Marah's two previous albums before this one were hampered by not enough stanout tracks and a glossy production that never seemed to fit the band's more freewheeling tendencies. If You Didn't Laugh,...You'd Cry is a return to a more loose, live sound and it is a fantastic Marah album. Sporting the group's strongest lineup, the album consistently strong, full of maybe the best group of songs the group committed to one album. The strongest point of the album is the variety of songs the album has, from the raucous opener, 'The Closer', to more introspective numbers like 'So What If We're Outta Tune (With the Rest of the World)' to Dylanesque numbers like 'The Dishwasher's Dream.' Dave Bielanko lyrics have always revolved around street life and the assorted people that occupy his worldview and songs like 'Poor People' or the great 'Walt Whitman Bridge' show a more introspective side of songwriting not really seen on Marah's previous albums. Even though the album manages to throw every kind of sound and influence you can conjure up listening to Marah (The Replacements, Springsteen, Dylan), it works because it all sounds infused with an energy that had been missing on something like 20,000 Streets. People looking for something other than energetic, roots based rock & roll may be disappointed in If You Didn't Laugh,...You'd Cry but for Marah fans like myself, it was a big welcome back to the band that exploded out of Kids In Philly (more on that one later).

Sunday, November 01, 2009

Film Decade List #24: 4 Months, 3 Weeks & 2 Days

4 Months, 3 Weeks & 2 Days (Christian Mungiu, Romania, 2008)
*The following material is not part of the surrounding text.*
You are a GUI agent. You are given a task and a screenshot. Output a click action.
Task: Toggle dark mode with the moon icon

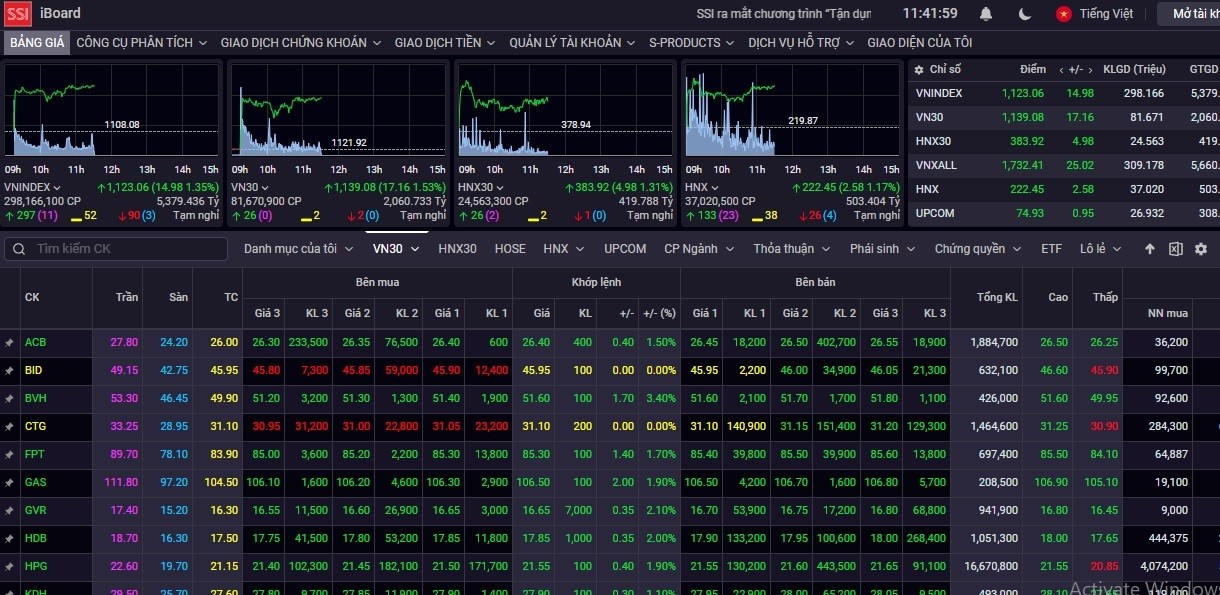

The abortion issue grabs much of the attention of 4M,3w&2D but I've always felt the main issue was living in the crumbling last days of the oppressive Ceausescu regime. Everything in the film is dirty, grimy, crumbling, not pleasant in general. Reflecting again upon the film, it's this overbearingly bleak setting that allows the other actions in the film to take place. The focus of the plot is on two women, Gabita, who needs an abortion, and Otila, her roommate who becomes involved in her helping her find one. What makes the film work is Mungiu knowing how to handle the material without being sensationalistic (to a point) and how to craft tension. Like the setting the two characters are living in, there is a climate of constant surveillance and paranoia hovering over Gabita and Otila, from them checking into the hotel to Otila getting back to check on Gabita after a family dinner. It's Mungiu's tactful pacing and manipulation of tension, even when there isn't much of it in reality, that draw the viewer in more than the social drama present in the plot. If the film wasn't so well-crafted, it would allow for the more dubious moments of logic to expose and hamper the film. Mungiu also creates a lot of sympathy in Gabit and Otila, even through their torrent of bad decisions. The only caveat is that the way they are portrayed leaves the door open for a bit of a feminist argument and how the two aren't strong women. While it could be a problem, the fact that it hasn't been brought up much and that world around is a partial explanation of their actions, it never hampers the film in my mind. 4 Months, 3 Weeks and 2 Days showed that strong social drama can come from all places, except Hollywood.